In Ruby how do I find the index of one of an array of elements?
You can use find_index
and pass the needed value from the array:
a = ["a", "b", "c"]
p a.find_index('a')
p a.find_index('b')
p a.find_index('c')
# => 0
# => 1
# => 2
You can use map
to get every element inside your a
array and then to get the index corresponding to each element:
p a.map{|e| a.find_index(e)}
# => [0, 1, 2]
Another possible way to handle it could be to use the Enumerable#each_with_index
:
a.each_with_index{|e,i| puts "Element: #{e}, Index: #{i}"}
# => Element: a, Index: 0
# => Element: b, Index: 1
# => Element: c, Index: 2
If you want to check the indexes for each element in ["b", "c"]
using the ["a", "b", "c"]
array, you can map the first one, get the array values, and then use the a,b,c
to check those indexes:
p ["b", "c"].map{|e| ["a", "b", "c"].find_index(e) }
# => [1, 2]
You can also see Array#index
and Enumerable#find_index
.
find_index
takes a single element. You could find the minimum by doing something like
a = ["a", "b", "c"]
to_find = ["b", "c"]
to_find.map {|i| a.find_index(i) } .compact.min # => 1
You can use Array#index
with a block.
a = ['a', 'b', 'c']
a.index { |x| ['b', 'c'].include?(x) }
#=> 1
Quote from the docs:
If a block is given instead of an argument, returns the index of the first object for which the block returns true. Returns nil if no match is found.
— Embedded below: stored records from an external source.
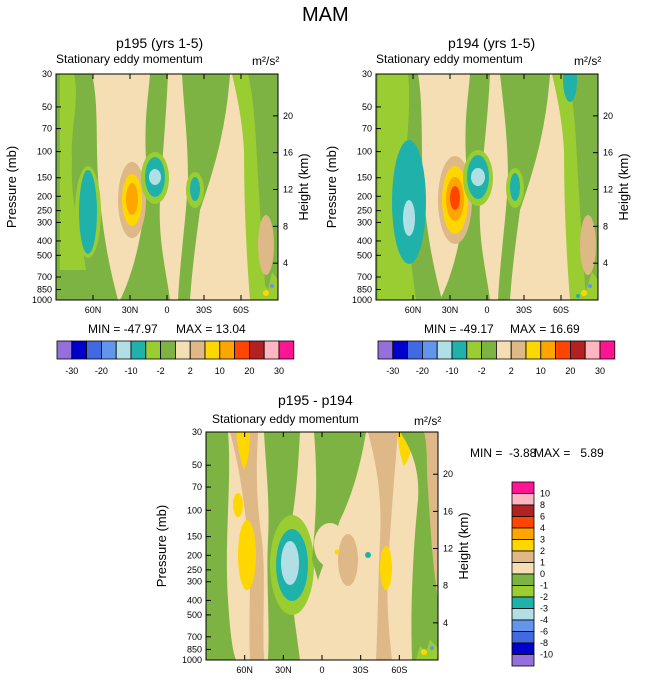 This screenshot has width=647, height=683. Describe the element at coordinates (544, 620) in the screenshot. I see `colorbar3-label: -4` at that location.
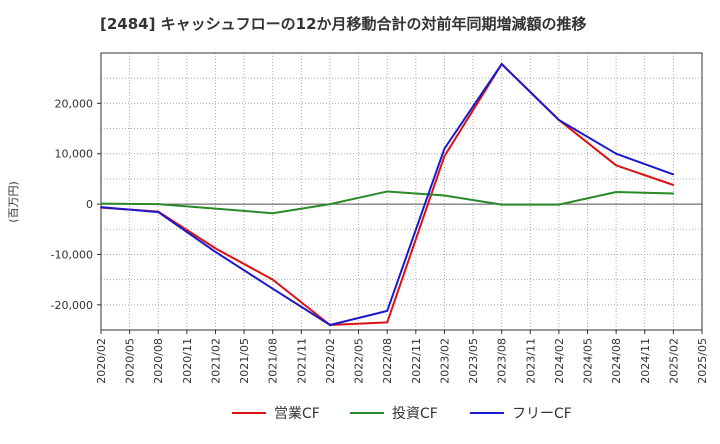 This screenshot has width=720, height=444. I want to click on y-axis-label: (百万円), so click(14, 202).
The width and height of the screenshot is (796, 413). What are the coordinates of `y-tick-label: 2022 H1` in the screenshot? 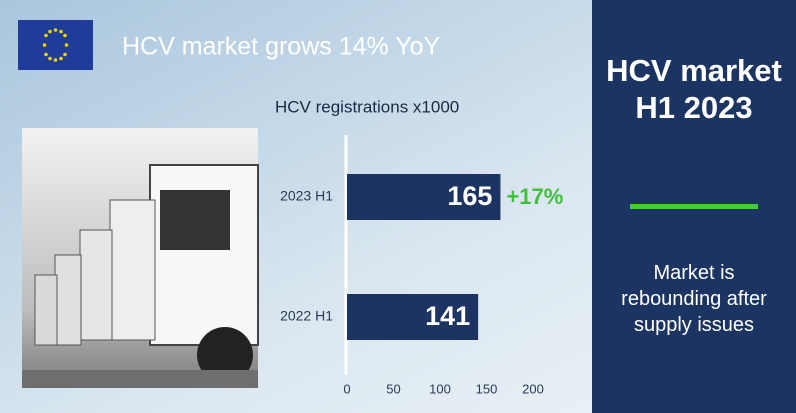 It's located at (306, 316).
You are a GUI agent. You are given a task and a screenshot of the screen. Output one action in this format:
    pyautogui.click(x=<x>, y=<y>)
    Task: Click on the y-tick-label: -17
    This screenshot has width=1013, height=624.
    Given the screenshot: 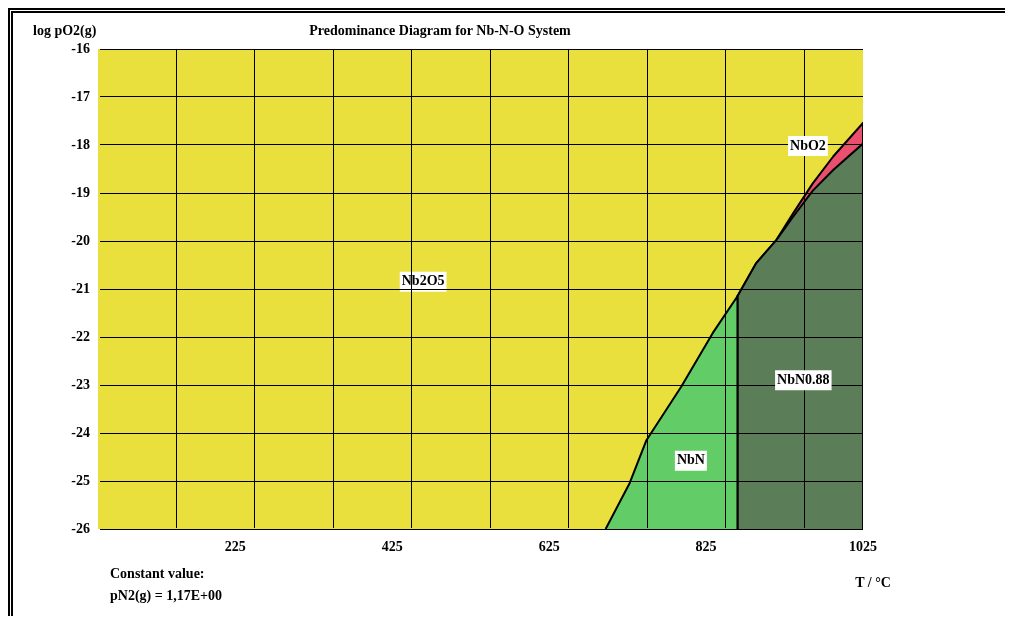 What is the action you would take?
    pyautogui.click(x=80, y=96)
As Cary pointed out in his comment it is not the most performant algorithm to compare all elements in a
against all elements in ['b', 'c']
(this would lead to O(n*m)
). Depending on the size of both arrays if might sense to build a more efficient data structure first. Using a Set
instead of an Array has some cost in creating the set
upfront, but makes the comparison in the block much faster (overall O(n+m)
):
require 'set'
a = ['a', 'b', 'c']
set = Set.new(['b', 'c'])
a.index { |x| set.include?(x) }
#=> 1